The C standard doesn't distinguish between different kinds of diagnostics, and it doesn't require any program to be rejected by the compiler (unless it has a "#error" directive). This allows for language extensions; an implementation is free to interpret an otherwise illegal construct as it likes, as long as it produces some kind of diagnostic in conforming mode. It also doesn't require the diagnostic to have any particular form, or to be clearly associated with the point at which the error occurred. (Those are quality-of-implementation issues.)

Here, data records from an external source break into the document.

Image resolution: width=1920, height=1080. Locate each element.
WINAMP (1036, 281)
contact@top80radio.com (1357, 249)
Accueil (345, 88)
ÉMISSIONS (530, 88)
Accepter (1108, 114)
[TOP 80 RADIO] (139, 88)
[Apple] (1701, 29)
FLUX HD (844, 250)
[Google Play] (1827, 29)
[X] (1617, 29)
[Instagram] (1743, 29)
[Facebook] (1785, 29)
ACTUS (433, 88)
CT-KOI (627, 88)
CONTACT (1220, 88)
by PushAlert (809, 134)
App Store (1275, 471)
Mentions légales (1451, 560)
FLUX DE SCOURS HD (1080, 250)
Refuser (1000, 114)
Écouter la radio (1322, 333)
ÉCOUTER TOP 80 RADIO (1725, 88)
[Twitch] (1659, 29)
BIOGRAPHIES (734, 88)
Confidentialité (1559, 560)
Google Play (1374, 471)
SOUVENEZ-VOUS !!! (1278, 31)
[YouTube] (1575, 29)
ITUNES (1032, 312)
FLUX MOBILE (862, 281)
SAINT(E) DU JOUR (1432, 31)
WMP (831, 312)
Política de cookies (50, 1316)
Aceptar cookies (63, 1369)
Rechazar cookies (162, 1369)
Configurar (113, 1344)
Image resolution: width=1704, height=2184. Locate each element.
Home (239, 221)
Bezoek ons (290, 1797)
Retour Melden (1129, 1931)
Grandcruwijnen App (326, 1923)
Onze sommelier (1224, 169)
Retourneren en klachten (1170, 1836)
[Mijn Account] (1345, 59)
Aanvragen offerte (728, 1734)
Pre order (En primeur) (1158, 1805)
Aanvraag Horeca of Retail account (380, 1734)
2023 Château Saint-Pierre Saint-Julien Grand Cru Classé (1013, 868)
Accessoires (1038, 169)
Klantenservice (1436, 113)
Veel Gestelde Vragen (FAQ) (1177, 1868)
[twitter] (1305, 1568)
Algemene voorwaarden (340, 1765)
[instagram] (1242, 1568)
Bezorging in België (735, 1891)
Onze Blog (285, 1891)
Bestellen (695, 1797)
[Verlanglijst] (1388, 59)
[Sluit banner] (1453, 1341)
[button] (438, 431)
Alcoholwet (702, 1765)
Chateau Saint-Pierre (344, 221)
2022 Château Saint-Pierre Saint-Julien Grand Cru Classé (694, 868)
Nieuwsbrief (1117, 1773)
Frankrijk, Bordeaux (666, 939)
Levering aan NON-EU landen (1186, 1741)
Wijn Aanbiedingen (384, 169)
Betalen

This looseness of requirements for diagnostics isn't a point of similarity between C and assemblers; on the contrary, in every assembler I've seen, misspelling the name of an opcode or using incorrect punctuation for an addressing mode results in an immediate error message and failure of the assembler.

C provides certain operations on certain types. Pointer arithmetic happens to be something that can be done in most or all assemblers and in C, but C places restrictions on pointer arithmetic that you won't find in any assembler. For example, you can subtract one pointer from another, but only if they're pointers to the same type; in a typical assembler, pointer values don't even have types. Pointer arithmetic is allowed only within the bounds of a single object (though violations of this needn't be diagnosed; they cause undefined behavior); pointer arithmetic in an assembler gives you whatever result makes sense given the underlying address representation. C says nothing about how pointers are represented, and arithmetic on pointers is not defined in terms of ordinary integer arithmetic; in an assembler, the representation of a pointer is exposed, and you'd probably use the ordinary integer opertations to perform pointer arithmetic.

What about it? A conforming C implementation on such a machine must have CHAR_BIT>=8, INT_MAX>=32768, LONG_MAX>=2147483647, and so forth. The compiler may have to do some extra work to implement this. (You could certainly provide a non-conforming C implementation that provides a 6-bit type called "int"; the C standard obviously places no constraints on non-conforming implementations. I'd recommend calling the resulting language something other than C, to avoid confusion.)

I'm not familiar with PL/I.

Ada (not ADA) has a predefined type called Integer. It can have other predefined integer types such as Short_Integer, Long_Integer, Long_Long_Integer, and so forth. There are specific requirements on the ranges of these types, quite similar to C's requirements for int, short, long, etc. There's also a syntax for declaring a user-defined type with a specified range: type Integer_32 is range -2**31 .. 2**31-1; This type will be implemented as one of the predefined integer types, selected by the compiler to cover the requested range.

C99 has something similar, but not as elaborate: a set of typedefs in such as int32_t, intleast32_t, and so forth. Each of these is implemented as one of the predefined integer types.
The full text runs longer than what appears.